Movement relies on the interaction of joints and muscles. When the range of motion for a joint is limited or the length of a muscle is less than it should be, imbalances develop and body mechanics suffer. Sometimes these joint range of motion or muscle length issues develop as a result of some other disease process (neurological, rheumatic, etc..) or acute injury; sometimes they develop from postural demands of work, sports or activities of everyday living (computer use, extended sitting or standing).
Over time, especially as the body ages, these imbalances can lead to pain, spine issues and joint damage. Stretching is one way to help optimize that range of motion in joints and the length of muscle fibers- and thus combat the risk of muscle imbalances and associated injury.
Some people are surprised to learn that there are actually several different ways to stretch depending on goals, age and other factors. Many are familiar with the concept of static stretching- when you move to the end range and hold the stretch until it seems like it releases. A newer way of stretching is known as Contract-Relax. With this method, you contract the muscle first against a source of resistance, either a partner or strap, before you relax it into the stretch. Contract-Relax technique is a more effective and safe way to stretch tight muscles.
One of the stretching tools I use in the clinic and often recommend to patients is the Stretch Out Strap (SOS), which is especially useful for Contract-Relax stretching. The 72" strap is made of a very durable, woven material that includes multiple loops to facilitate deep, gradual stretching of major muscle groups with greater safety, control and effectiveness than is possible unaided. It comes with a stretching exercise booklet that features photos and how-to illustrations for more than 30 stretches.
Of course, a towel or belt can be used as an alternative for Contract-Relax stretching but these are generally less conducive to full range of motion (and thus sort of defeats the whole idea). In addition, the SOS strap has loops all along its length so it "fits" each individual, no matter how near or far the body part being stretched may be from reach.
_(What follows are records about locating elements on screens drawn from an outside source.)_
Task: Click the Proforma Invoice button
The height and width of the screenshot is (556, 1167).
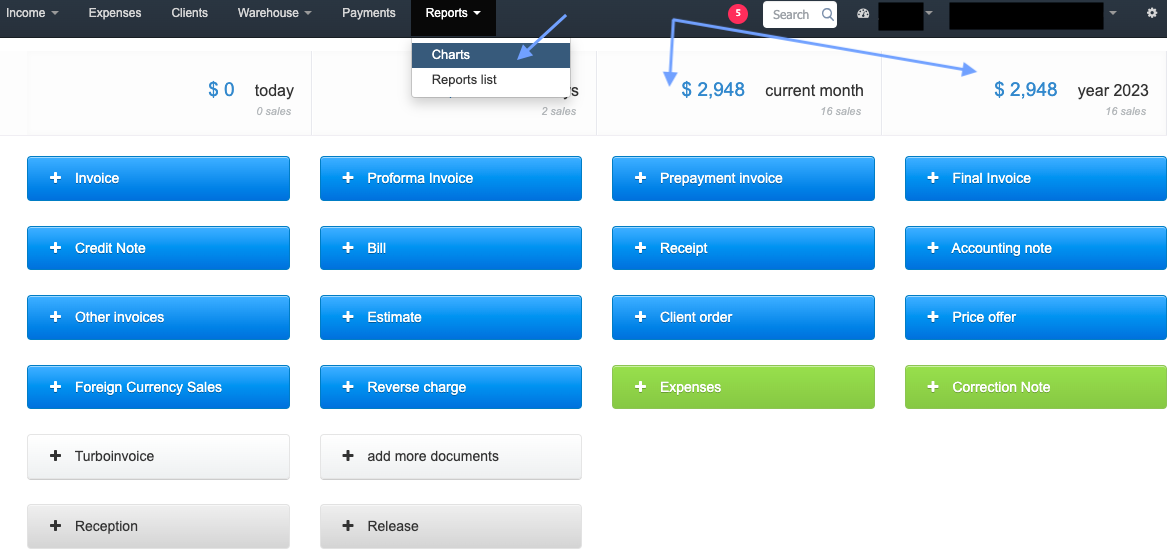Action: (450, 178)

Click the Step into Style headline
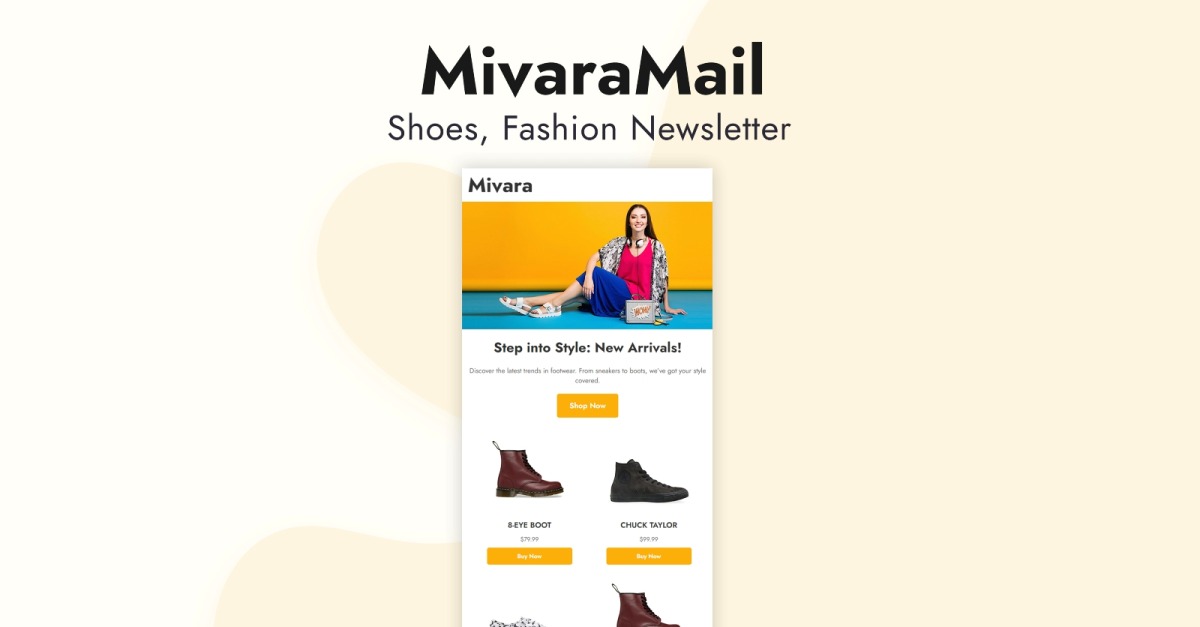[x=587, y=348]
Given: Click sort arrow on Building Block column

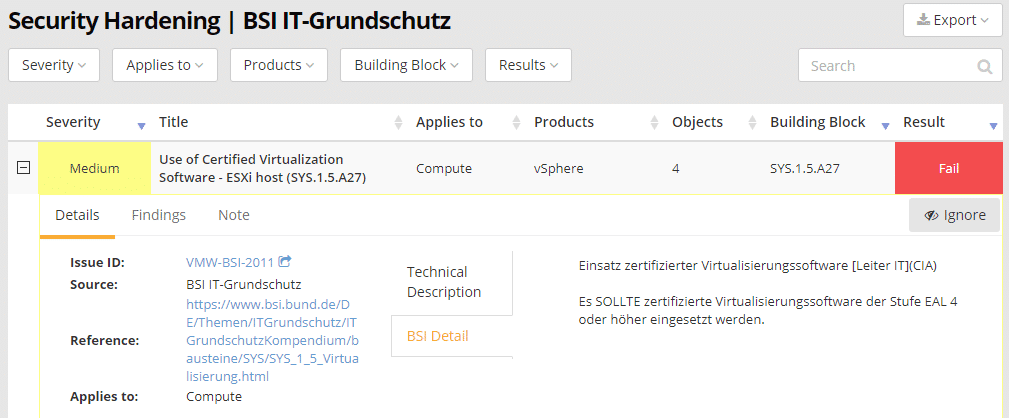Looking at the screenshot, I should click(x=885, y=127).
This makes for more effective stretching and is also easier on the hands.
The book that accompanies the strap is 100% straightforward. The photos are well done, helping to highlight the muscle being targeted for a particular stretch and how to place the strap appropriately. Considering most books on stretching will be about the same price as both the SOS strap and book, it's still a pretty good deal.
Last time I looked, the SOS strap had over 400 reviews on Amazon.com with an average rating of 4.5 stars (Out of 5). That's a pretty good testament to the value of this product. It is available on Amazon as well as a number of smaller retail online websites.